Text excerpt
::::

You can squat, push up, and crunch with the best of them, but how often do you target the less obvious muscle groups? Toned triceps and sculpted glutes are only part of the total-body equation. Most of us regular folk who aren’t personal trainers nor work out with them end our strength-training routines once we’ve hit the major muscles, which leaves a few of them feeling and looking neglected. This is a wake-up call for all of the forgotten muscles.
Scroll through to find which two muscles professional trainers say get ignored the most!
“Yes, they are the complement to that perfect pair of high heels. But the calves also stabilize your entire body as you stand and sit. They also assist with walking, jumping, hopping, lateral movements, basically anything involving movement. But these muscles are often ignored. It’s assumed that either you have calves or you don’t, but we all have them, and they are just as important as any other muscle in your leg.” — Kellie Sikorski, trainer at Barry’s Bootcamp Miami
“People forget about their calves! Especially in L.A. where we don’t walk anywhere, so we’re way behind any New Yorker. Many will say that genetics play a major role in the size and shape of their calf, but like any part of the body, putting in extra work is all it takes to make a change.” — Astrid Swan, professional trainer
Exercise for your calves: Calf Raises (in every form)
Sikorski recommends standing calf raises and seated calf raises on top of adding calf raises to your standard squats. Swan suggests adding weight to increase strength. The how is pretty simple: “Rise up high onto your toes, and lower back down to feet flat on the ground,” Swan says.
“The erector spinae (lower back) is overlooked way too much, which is ironic because it’s the same area where the average person complains of pain. Not only does it look amazing when it’s developed, but it also protects you from injury. When we say ‘back,’ most just think of the large muscles in the upper back, neglecting the low back. When we say ‘core,’ most think of the abs but not the low back, which is a part of the core as well. Strengthening your low back will greatly reduce your risk of injury, not to mention it’s a small but great looking area if developed well. I always tell my clients the abs will look great as you walk toward me, but eventually, you have to turn around and walk away. So work your lower back!” — Kellie Sikorski, trainer at Barry’s Bootcamp Miami
“All muscles of the posterior chain that contribute to posture get ignored a lot of the time, especially now that everyone seems to favor a kyphotic [hunched-over] position due to texting and sitting at a computer all day.” — Ethan Marine, trainer at Barry’s Bootcamp Miami
Exercise for your lower back: Deadlifts
Start in a standing position with a dumbbell in each hand and a slight bend in your knees. Send your hips back as you bend from the waist while keeping your chest up and spine neutral. Slowly rise back to a standing position and restart.
Exercise for your lower back: Supermans
Lie flat on your stomach. Keep your neck in line with the rest of your spine. Looking down toward the ground, lift both legs and arms off the ground and hold for three counts; then slowly lower and repeat.

::::

Exercise requirements
Repeat the passage of the fitness article starting with "You can squat, push" and going on through "the forgotten muscles.". The records have no connection to the fitness article above.

Study material
::::

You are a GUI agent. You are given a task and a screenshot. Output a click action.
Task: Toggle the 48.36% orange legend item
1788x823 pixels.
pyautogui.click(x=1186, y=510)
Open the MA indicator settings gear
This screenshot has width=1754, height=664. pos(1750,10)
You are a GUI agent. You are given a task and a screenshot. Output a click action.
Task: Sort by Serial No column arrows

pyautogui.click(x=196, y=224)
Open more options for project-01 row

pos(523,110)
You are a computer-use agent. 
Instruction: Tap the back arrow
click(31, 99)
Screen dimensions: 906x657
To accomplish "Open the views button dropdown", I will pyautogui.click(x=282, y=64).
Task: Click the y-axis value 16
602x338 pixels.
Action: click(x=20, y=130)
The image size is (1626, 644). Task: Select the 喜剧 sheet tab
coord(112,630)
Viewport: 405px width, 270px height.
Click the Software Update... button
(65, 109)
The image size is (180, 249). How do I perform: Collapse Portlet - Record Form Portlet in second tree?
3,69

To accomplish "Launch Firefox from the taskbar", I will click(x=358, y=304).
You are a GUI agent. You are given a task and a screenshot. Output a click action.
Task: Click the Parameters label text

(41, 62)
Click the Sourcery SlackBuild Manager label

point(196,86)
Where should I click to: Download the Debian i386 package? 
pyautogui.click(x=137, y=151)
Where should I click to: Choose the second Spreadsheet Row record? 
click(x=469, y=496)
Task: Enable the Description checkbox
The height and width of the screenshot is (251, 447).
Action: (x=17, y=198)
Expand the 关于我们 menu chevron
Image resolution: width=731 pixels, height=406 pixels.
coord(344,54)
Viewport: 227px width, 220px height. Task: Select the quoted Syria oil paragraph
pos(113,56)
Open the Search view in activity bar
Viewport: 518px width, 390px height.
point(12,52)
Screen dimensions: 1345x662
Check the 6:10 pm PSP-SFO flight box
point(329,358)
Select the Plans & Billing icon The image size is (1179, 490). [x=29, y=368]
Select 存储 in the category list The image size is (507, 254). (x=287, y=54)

::::

Exercise answer
You can squat, push up, and crunch with the best of them, but how often do you target the less obvious muscle groups? Toned triceps and sculpted glutes are only part of the total-body equation. Most of us regular folk who aren’t personal trainers nor work out with them end our strength-training routines once we’ve hit the major muscles, which leaves a few of them feeling and looking neglected. This is a wake-up call for all of the forgotten muscles.